Don Tadeo ne bougea pas.

Au bout d’un instant elle reprit :

— Voyons, pas de feinte entre nous, parlons à cœur ouvert pour la dernière fois, soyons francs l’un avec l’autre. À quoi bon employer de vils subterfuges ? Vous êtes prisonnier de votre plus implacable ennemi, les plus affreuses tortures vous attendent ; dans quelques instants peut-être, le supplice qui vous menace fondra sur votre tête altière avec ces horribles raffinements que les Indiens, ces bourreaux experts entre tous, savent inventer pour n’ôter à leur victime la vie que morceau à morceau ; eh bien ! ce supplice, je puis vous le faire éviter ; cette vie que vous ne comptez plus que par secondes, je puis vous la rendre, belle, longue et glorieuse ; en un mot, je puis d’un mot, d’un geste, d’un signe, vous faire libre immédiatement. Antinahuel est absent, cela m’est facile ! je ne vous demande qu’une chose, je me trompe, une parole ; ce mot, dites-le, don Tadeo : où est ma fille ?

Elle s’arrêta haletante.

Don Tadeo haussa les épaules, mais ne répondit pas.

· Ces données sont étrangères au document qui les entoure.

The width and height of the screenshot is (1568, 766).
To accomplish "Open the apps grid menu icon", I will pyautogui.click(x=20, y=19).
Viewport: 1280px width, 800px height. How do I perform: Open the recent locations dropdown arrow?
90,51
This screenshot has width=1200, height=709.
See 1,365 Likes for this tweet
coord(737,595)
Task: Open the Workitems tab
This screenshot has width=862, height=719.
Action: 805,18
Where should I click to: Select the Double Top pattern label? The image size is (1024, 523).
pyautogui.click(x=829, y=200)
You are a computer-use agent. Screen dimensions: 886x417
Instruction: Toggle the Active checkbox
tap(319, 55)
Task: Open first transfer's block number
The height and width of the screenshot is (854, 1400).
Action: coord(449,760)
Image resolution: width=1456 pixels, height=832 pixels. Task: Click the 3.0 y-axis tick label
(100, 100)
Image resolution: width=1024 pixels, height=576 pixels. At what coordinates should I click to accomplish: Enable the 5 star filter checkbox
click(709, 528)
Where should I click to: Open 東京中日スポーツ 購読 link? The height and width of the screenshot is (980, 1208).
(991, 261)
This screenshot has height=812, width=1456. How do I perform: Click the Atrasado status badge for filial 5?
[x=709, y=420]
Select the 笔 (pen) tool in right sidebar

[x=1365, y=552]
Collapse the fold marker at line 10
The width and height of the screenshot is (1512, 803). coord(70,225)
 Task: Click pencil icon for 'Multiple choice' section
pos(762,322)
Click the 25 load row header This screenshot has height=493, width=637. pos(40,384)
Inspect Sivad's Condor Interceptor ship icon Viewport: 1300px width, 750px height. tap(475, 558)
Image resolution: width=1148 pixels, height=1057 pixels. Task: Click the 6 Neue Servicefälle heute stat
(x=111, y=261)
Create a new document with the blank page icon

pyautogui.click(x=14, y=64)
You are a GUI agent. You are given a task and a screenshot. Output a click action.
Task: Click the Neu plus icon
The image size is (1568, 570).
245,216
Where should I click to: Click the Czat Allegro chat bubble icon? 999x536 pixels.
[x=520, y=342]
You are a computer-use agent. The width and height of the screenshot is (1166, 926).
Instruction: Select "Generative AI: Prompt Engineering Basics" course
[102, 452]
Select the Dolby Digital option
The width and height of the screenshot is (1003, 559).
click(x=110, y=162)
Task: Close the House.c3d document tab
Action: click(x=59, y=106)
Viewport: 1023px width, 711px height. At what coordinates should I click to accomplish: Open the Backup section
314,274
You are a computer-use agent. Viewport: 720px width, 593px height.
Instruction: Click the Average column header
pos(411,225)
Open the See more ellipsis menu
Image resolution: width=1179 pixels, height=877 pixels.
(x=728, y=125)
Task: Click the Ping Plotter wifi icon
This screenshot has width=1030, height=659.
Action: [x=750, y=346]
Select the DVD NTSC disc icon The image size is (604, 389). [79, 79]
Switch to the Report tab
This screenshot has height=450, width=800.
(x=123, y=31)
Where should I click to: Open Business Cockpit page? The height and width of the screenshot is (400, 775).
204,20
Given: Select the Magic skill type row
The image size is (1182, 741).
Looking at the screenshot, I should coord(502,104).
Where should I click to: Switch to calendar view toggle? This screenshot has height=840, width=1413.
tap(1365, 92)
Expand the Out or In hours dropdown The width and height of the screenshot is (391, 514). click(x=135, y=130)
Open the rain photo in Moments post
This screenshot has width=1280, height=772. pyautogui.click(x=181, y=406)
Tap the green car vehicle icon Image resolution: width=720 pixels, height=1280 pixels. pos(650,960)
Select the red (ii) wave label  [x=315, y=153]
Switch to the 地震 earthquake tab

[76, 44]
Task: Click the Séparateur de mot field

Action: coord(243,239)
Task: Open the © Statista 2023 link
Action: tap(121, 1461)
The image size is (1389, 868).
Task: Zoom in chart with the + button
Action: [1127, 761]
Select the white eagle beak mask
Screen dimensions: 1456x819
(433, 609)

La Linda grinça des dents avec rage, ses traits se contractèrent, son visage devint hideux.

— Oh ! s’écria-t-elle avec un mouvement de fureur, cet homme est une barre de fer ! rien ne peut le toucher, aucune parole n’est assez forte pour l’émouvoir ! démon ! démon ! oh ! que je te déchirerais avec bonheur ! Mais non, reprit-elle au bout d’un instant, j’ai tort, pardonnez-moi, don Tadeo, je ne sais ce que je dis, la douleur me rend folle, ayez pitié de moi, je suis femme, je suis mère, j’adore mon enfant, ma pauvre petite fille que je n’ai pas vue depuis si longtemps, qui a toujours été privée de mes baisers et de mes caresses, rendez-la moi, don Tadeo, je vous bénirai ! Oh ! vous êtes homme, vous avez du courage, la mort ne vous épouvante pas, j’ai eu tort de vous menacer : c’est à votre cœur que je devais m’adresser, à votre cœur qui est noble, qui est généreux ; vous m’auriez comprise, vous auriez eu pitié de moi, car vous êtes bon. Oh ! si vous saviez quelle effroyable souffrance c’est pour une mère d’être privée de son enfant ! Son enfant, c’est son sang, c’est sa chair, c’est sa vie ! Oh ! c’est un crime d’enlever une fille à sa mère !… Don Tadeo, je vous en supplie, rendez-moi mon enfant !… Voyez, je suis à vos genoux, je vous implore, je pleure, don Tadeo, rendez moi mon enfant !…

Elle s’était jetée en sanglotant aux pieds de don Tadeo et avait saisi son poncho.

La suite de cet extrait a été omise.